**What the task requires**. Print out each record, keeping it identical to the original.

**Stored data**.
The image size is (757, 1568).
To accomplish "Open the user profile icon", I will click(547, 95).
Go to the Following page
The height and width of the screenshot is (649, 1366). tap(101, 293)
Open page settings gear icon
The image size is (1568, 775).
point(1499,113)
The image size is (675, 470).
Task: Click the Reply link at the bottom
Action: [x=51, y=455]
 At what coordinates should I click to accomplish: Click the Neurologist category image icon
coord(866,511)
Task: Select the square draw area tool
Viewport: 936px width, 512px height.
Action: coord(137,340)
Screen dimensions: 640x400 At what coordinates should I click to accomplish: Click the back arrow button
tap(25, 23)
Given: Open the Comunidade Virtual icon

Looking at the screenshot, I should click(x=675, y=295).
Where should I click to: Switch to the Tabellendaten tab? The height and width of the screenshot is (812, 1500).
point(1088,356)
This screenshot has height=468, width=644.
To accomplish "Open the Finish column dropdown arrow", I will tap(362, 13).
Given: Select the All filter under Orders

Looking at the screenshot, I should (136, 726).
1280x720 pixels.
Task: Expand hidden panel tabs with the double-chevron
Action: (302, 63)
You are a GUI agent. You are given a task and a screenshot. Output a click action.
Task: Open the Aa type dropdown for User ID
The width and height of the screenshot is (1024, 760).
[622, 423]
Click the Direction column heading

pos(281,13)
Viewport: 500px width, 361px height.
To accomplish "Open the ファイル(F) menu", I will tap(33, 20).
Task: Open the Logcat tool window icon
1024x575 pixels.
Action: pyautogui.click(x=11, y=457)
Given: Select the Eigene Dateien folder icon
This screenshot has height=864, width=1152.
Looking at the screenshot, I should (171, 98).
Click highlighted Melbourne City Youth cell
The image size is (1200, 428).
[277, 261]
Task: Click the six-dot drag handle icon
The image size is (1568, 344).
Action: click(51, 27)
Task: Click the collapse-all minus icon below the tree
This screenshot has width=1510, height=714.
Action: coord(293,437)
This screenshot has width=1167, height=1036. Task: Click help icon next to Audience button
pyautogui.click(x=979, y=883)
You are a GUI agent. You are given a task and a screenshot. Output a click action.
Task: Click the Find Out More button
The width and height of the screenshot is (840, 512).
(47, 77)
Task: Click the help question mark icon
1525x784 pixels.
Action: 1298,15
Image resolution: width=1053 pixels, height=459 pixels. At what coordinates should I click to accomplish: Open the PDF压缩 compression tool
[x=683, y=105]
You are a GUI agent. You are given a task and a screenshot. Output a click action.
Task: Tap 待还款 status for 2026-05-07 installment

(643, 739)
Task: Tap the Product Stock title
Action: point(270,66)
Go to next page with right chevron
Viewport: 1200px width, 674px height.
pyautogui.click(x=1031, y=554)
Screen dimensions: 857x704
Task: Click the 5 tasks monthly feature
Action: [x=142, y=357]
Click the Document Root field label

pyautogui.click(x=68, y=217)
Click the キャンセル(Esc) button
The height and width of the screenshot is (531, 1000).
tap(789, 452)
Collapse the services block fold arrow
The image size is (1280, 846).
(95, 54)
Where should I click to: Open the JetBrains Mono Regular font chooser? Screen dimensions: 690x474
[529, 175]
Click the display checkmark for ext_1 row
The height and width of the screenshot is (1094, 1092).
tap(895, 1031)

**Answer to this exercise**.
The image size is (757, 1568).
To accomplish "Open the user profile icon", I will click(547, 95).
Go to the Following page
The height and width of the screenshot is (649, 1366). tap(101, 293)
Open page settings gear icon
The image size is (1568, 775).
point(1499,113)
The image size is (675, 470).
Task: Click the Reply link at the bottom
Action: [x=51, y=455]
 At what coordinates should I click to accomplish: Click the Neurologist category image icon
coord(866,511)
Task: Select the square draw area tool
Viewport: 936px width, 512px height.
Action: coord(137,340)
Screen dimensions: 640x400 At what coordinates should I click to accomplish: Click the back arrow button
tap(25, 23)
Given: Open the Comunidade Virtual icon

Looking at the screenshot, I should click(x=675, y=295).
Where should I click to: Switch to the Tabellendaten tab? The height and width of the screenshot is (812, 1500).
point(1088,356)
This screenshot has height=468, width=644.
To accomplish "Open the Finish column dropdown arrow", I will tap(362, 13).
Given: Select the All filter under Orders

Looking at the screenshot, I should (136, 726).
1280x720 pixels.
Task: Expand hidden panel tabs with the double-chevron
Action: (302, 63)
You are a GUI agent. You are given a task and a screenshot. Output a click action.
Task: Open the Aa type dropdown for User ID
The width and height of the screenshot is (1024, 760).
[622, 423]
Click the Direction column heading

pos(281,13)
Viewport: 500px width, 361px height.
To accomplish "Open the ファイル(F) menu", I will tap(33, 20).
Task: Open the Logcat tool window icon
1024x575 pixels.
Action: pyautogui.click(x=11, y=457)
Given: Select the Eigene Dateien folder icon
This screenshot has height=864, width=1152.
Looking at the screenshot, I should (171, 98).
Click highlighted Melbourne City Youth cell
The image size is (1200, 428).
[277, 261]
Task: Click the six-dot drag handle icon
The image size is (1568, 344).
Action: click(51, 27)
Task: Click the collapse-all minus icon below the tree
This screenshot has width=1510, height=714.
Action: coord(293,437)
This screenshot has width=1167, height=1036. Task: Click help icon next to Audience button
pyautogui.click(x=979, y=883)
You are a GUI agent. You are given a task and a screenshot. Output a click action.
Task: Click the Find Out More button
The width and height of the screenshot is (840, 512).
(47, 77)
Task: Click the help question mark icon
1525x784 pixels.
Action: 1298,15
Image resolution: width=1053 pixels, height=459 pixels. At what coordinates should I click to accomplish: Open the PDF压缩 compression tool
[x=683, y=105]
You are a GUI agent. You are given a task and a screenshot. Output a click action.
Task: Tap 待还款 status for 2026-05-07 installment

(643, 739)
Task: Tap the Product Stock title
Action: point(270,66)
Go to next page with right chevron
Viewport: 1200px width, 674px height.
pyautogui.click(x=1031, y=554)
Screen dimensions: 857x704
Task: Click the 5 tasks monthly feature
Action: [x=142, y=357]
Click the Document Root field label

pyautogui.click(x=68, y=217)
Click the キャンセル(Esc) button
The height and width of the screenshot is (531, 1000).
tap(789, 452)
Collapse the services block fold arrow
The image size is (1280, 846).
(95, 54)
Where should I click to: Open the JetBrains Mono Regular font chooser? Screen dimensions: 690x474
[529, 175]
Click the display checkmark for ext_1 row
The height and width of the screenshot is (1094, 1092).
tap(895, 1031)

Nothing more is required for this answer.